**TASK BRIEF:**
Output every entry verbatim.

**AVAILABLE RECORDS:**
::::::::::

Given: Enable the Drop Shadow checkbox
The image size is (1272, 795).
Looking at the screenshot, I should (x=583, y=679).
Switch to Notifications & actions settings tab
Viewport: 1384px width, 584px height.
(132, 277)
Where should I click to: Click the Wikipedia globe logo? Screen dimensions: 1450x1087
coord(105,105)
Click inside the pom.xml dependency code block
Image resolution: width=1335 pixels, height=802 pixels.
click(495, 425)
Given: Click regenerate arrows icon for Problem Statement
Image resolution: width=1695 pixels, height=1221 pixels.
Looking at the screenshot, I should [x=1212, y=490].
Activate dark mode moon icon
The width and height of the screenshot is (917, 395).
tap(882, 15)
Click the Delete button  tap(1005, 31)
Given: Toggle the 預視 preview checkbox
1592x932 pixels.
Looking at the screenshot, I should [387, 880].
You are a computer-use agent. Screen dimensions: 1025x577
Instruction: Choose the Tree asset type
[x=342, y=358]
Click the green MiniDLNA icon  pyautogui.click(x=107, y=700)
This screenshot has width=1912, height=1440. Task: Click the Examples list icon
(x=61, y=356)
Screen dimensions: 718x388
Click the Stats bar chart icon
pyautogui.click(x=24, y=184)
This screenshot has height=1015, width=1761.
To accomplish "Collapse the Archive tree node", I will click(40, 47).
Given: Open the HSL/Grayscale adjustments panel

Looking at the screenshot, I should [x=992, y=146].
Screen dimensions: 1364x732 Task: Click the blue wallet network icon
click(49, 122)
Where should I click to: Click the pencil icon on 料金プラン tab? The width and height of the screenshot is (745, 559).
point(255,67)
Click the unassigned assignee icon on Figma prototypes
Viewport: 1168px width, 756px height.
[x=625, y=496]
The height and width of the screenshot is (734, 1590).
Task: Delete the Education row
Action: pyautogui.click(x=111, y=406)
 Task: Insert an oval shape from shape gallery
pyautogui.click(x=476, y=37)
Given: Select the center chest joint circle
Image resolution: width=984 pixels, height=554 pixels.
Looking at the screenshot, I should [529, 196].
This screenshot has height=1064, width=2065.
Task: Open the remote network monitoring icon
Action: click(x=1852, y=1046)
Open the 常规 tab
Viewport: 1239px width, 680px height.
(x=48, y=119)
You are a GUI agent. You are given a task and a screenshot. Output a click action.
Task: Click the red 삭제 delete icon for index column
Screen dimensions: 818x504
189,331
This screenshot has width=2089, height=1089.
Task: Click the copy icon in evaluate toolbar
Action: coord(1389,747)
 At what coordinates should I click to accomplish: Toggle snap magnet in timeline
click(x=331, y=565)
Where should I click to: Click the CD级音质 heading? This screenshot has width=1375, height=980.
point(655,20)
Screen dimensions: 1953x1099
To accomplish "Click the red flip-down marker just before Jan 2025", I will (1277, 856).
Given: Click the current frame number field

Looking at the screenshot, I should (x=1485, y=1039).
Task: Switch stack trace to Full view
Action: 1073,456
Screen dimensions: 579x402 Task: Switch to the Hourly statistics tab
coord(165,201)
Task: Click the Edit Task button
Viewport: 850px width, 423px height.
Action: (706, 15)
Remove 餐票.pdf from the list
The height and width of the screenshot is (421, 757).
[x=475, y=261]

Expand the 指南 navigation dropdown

::::::::::

**RESULT FOR THIS TASK:**
Given: Enable the Drop Shadow checkbox
The image size is (1272, 795).
Looking at the screenshot, I should (x=583, y=679).
Switch to Notifications & actions settings tab
Viewport: 1384px width, 584px height.
(132, 277)
Where should I click to: Click the Wikipedia globe logo? Screen dimensions: 1450x1087
coord(105,105)
Click inside the pom.xml dependency code block
Image resolution: width=1335 pixels, height=802 pixels.
click(495, 425)
Given: Click regenerate arrows icon for Problem Statement
Image resolution: width=1695 pixels, height=1221 pixels.
Looking at the screenshot, I should [x=1212, y=490].
Activate dark mode moon icon
The width and height of the screenshot is (917, 395).
tap(882, 15)
Click the Delete button  tap(1005, 31)
Given: Toggle the 預視 preview checkbox
1592x932 pixels.
Looking at the screenshot, I should [387, 880].
You are a computer-use agent. Screen dimensions: 1025x577
Instruction: Choose the Tree asset type
[x=342, y=358]
Click the green MiniDLNA icon  pyautogui.click(x=107, y=700)
This screenshot has width=1912, height=1440. Task: Click the Examples list icon
(x=61, y=356)
Screen dimensions: 718x388
Click the Stats bar chart icon
pyautogui.click(x=24, y=184)
This screenshot has height=1015, width=1761.
To accomplish "Collapse the Archive tree node", I will click(40, 47).
Given: Open the HSL/Grayscale adjustments panel

Looking at the screenshot, I should [x=992, y=146].
Screen dimensions: 1364x732 Task: Click the blue wallet network icon
click(49, 122)
Where should I click to: Click the pencil icon on 料金プラン tab? The width and height of the screenshot is (745, 559).
point(255,67)
Click the unassigned assignee icon on Figma prototypes
Viewport: 1168px width, 756px height.
[x=625, y=496]
The height and width of the screenshot is (734, 1590).
Task: Delete the Education row
Action: pyautogui.click(x=111, y=406)
 Task: Insert an oval shape from shape gallery
pyautogui.click(x=476, y=37)
Given: Select the center chest joint circle
Image resolution: width=984 pixels, height=554 pixels.
Looking at the screenshot, I should [529, 196].
This screenshot has height=1064, width=2065.
Task: Open the remote network monitoring icon
Action: click(x=1852, y=1046)
Open the 常规 tab
Viewport: 1239px width, 680px height.
(x=48, y=119)
You are a GUI agent. You are given a task and a screenshot. Output a click action.
Task: Click the red 삭제 delete icon for index column
Screen dimensions: 818x504
189,331
This screenshot has width=2089, height=1089.
Task: Click the copy icon in evaluate toolbar
Action: coord(1389,747)
 At what coordinates should I click to accomplish: Toggle snap magnet in timeline
click(x=331, y=565)
Where should I click to: Click the CD级音质 heading? This screenshot has width=1375, height=980.
point(655,20)
Screen dimensions: 1953x1099
To accomplish "Click the red flip-down marker just before Jan 2025", I will (1277, 856).
Given: Click the current frame number field

Looking at the screenshot, I should (x=1485, y=1039).
Task: Switch stack trace to Full view
Action: 1073,456
Screen dimensions: 579x402 Task: Switch to the Hourly statistics tab
coord(165,201)
Task: Click the Edit Task button
Viewport: 850px width, 423px height.
Action: (706, 15)
Remove 餐票.pdf from the list
The height and width of the screenshot is (421, 757).
[x=475, y=261]

Expand the 指南 navigation dropdown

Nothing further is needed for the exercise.